**Work item**
A partial copy is required: transcribe exactly the lines from the one containing "Given: Click the top green Add button" through the last line below, without any pictures.

[Material to process — start]

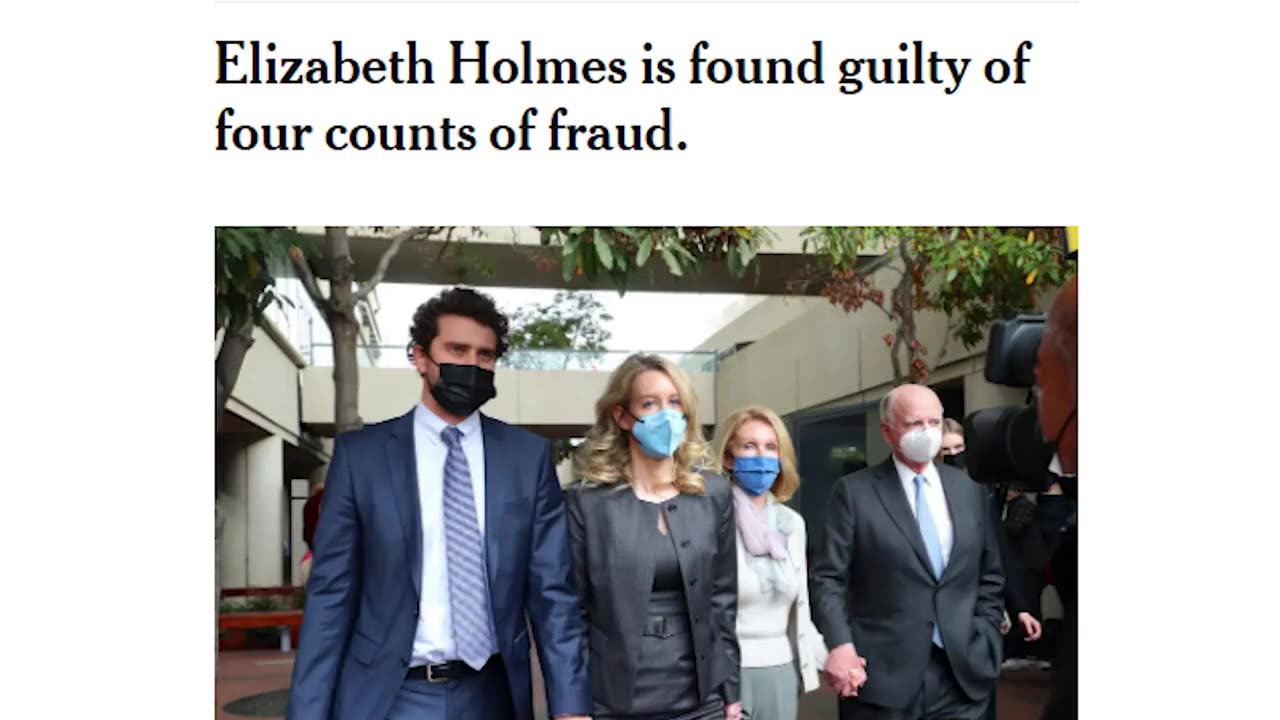The width and height of the screenshot is (1280, 720).
Task: Click the royal blue mask on the older woman
Action: point(756,474)
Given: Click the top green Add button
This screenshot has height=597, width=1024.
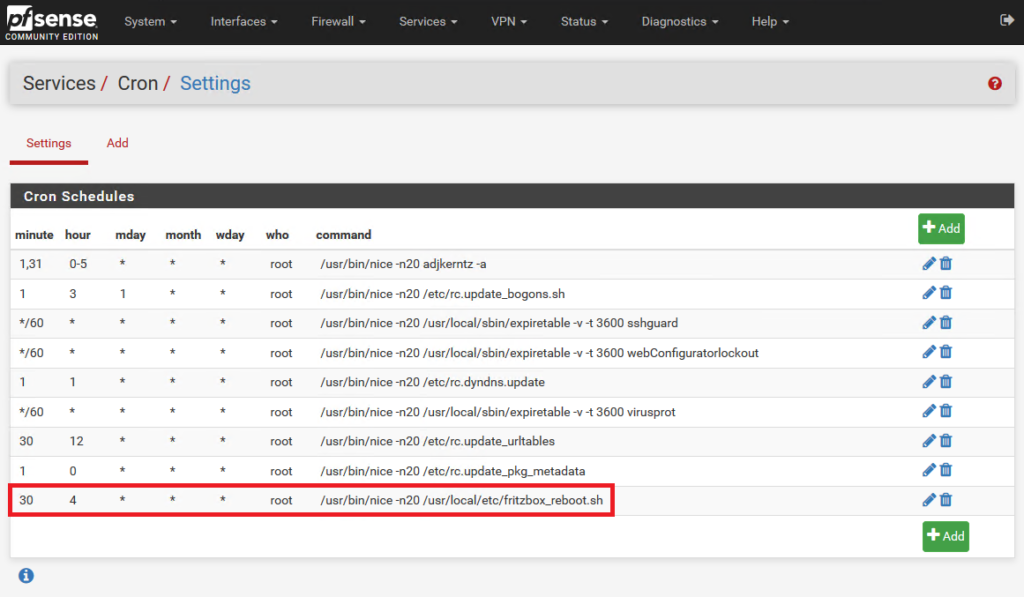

[Material to process — finish]

**Output below**
Given: Click the top green Add button
This screenshot has height=597, width=1024.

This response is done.